▶ **Request**:
Print the lines of the listing below verbatim, from the line that contains "The height and width of the screenshot is (768, 574)." through the end of the listing, including both the first and last lines.

--- begin Dataset records ---

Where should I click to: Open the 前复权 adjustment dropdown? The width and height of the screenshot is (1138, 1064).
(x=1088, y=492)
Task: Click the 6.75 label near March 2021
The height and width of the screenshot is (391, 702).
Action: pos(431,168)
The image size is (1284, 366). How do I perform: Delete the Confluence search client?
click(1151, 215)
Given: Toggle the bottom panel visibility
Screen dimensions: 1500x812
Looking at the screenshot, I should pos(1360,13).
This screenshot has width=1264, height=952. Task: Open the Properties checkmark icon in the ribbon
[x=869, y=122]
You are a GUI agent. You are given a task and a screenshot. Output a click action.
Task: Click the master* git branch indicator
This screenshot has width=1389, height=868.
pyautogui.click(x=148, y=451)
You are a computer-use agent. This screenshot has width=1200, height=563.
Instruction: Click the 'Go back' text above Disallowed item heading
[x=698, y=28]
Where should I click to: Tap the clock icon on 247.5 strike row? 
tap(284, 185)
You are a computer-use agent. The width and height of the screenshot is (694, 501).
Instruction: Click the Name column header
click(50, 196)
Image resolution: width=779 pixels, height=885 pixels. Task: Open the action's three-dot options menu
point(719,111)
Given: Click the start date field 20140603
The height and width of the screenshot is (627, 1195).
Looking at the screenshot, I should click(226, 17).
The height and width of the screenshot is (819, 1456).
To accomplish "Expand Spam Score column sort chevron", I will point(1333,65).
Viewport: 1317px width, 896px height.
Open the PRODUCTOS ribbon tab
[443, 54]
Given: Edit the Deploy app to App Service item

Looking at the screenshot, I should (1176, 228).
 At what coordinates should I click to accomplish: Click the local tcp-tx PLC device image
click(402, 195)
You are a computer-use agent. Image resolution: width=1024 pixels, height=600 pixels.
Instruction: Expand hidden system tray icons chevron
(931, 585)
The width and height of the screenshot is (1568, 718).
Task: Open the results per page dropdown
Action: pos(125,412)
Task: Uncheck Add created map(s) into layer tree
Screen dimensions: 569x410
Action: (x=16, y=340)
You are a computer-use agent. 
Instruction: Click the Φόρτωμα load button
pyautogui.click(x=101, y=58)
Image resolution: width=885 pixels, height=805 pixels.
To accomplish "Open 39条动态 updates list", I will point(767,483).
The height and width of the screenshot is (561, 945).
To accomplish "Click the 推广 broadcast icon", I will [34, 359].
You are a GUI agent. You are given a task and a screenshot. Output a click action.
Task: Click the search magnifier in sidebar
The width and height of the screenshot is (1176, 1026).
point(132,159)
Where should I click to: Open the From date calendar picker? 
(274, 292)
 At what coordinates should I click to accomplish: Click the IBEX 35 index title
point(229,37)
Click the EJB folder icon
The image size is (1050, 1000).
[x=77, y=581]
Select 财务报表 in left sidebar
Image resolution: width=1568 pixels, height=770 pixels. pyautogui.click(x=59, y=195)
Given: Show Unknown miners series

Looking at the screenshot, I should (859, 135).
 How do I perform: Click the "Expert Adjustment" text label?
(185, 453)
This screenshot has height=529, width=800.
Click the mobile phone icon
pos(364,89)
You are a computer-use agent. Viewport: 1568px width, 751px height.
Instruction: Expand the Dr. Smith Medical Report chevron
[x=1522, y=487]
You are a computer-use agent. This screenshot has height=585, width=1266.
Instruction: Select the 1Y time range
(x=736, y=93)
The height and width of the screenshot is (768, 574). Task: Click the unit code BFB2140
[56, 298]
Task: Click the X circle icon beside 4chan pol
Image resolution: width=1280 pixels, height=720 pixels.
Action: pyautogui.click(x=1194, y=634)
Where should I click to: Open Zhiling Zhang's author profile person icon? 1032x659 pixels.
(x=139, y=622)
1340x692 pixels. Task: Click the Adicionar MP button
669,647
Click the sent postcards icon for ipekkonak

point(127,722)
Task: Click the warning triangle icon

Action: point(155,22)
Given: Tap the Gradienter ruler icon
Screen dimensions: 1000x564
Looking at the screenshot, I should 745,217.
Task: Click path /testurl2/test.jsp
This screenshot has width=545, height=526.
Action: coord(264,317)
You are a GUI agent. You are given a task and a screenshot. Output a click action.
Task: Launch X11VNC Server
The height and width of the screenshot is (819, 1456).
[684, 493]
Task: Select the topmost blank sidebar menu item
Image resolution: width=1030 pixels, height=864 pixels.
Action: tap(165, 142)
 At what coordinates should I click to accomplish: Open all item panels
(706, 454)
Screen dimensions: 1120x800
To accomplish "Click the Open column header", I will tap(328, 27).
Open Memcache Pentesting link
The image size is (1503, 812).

--- end Dataset records ---

▶ **Full response**:
The height and width of the screenshot is (768, 574). Task: Click the unit code BFB2140
[56, 298]
Task: Click the X circle icon beside 4chan pol
Image resolution: width=1280 pixels, height=720 pixels.
Action: pyautogui.click(x=1194, y=634)
Where should I click to: Open Zhiling Zhang's author profile person icon? 1032x659 pixels.
(x=139, y=622)
1340x692 pixels. Task: Click the Adicionar MP button
669,647
Click the sent postcards icon for ipekkonak

point(127,722)
Task: Click the warning triangle icon

Action: point(155,22)
Given: Tap the Gradienter ruler icon
Screen dimensions: 1000x564
Looking at the screenshot, I should 745,217.
Task: Click path /testurl2/test.jsp
This screenshot has width=545, height=526.
Action: coord(264,317)
You are a GUI agent. You are given a task and a screenshot. Output a click action.
Task: Launch X11VNC Server
The height and width of the screenshot is (819, 1456).
[684, 493]
Task: Select the topmost blank sidebar menu item
Image resolution: width=1030 pixels, height=864 pixels.
Action: tap(165, 142)
 At what coordinates should I click to accomplish: Open all item panels
(706, 454)
Screen dimensions: 1120x800
To accomplish "Click the Open column header", I will tap(328, 27).
Open Memcache Pentesting link
The image size is (1503, 812).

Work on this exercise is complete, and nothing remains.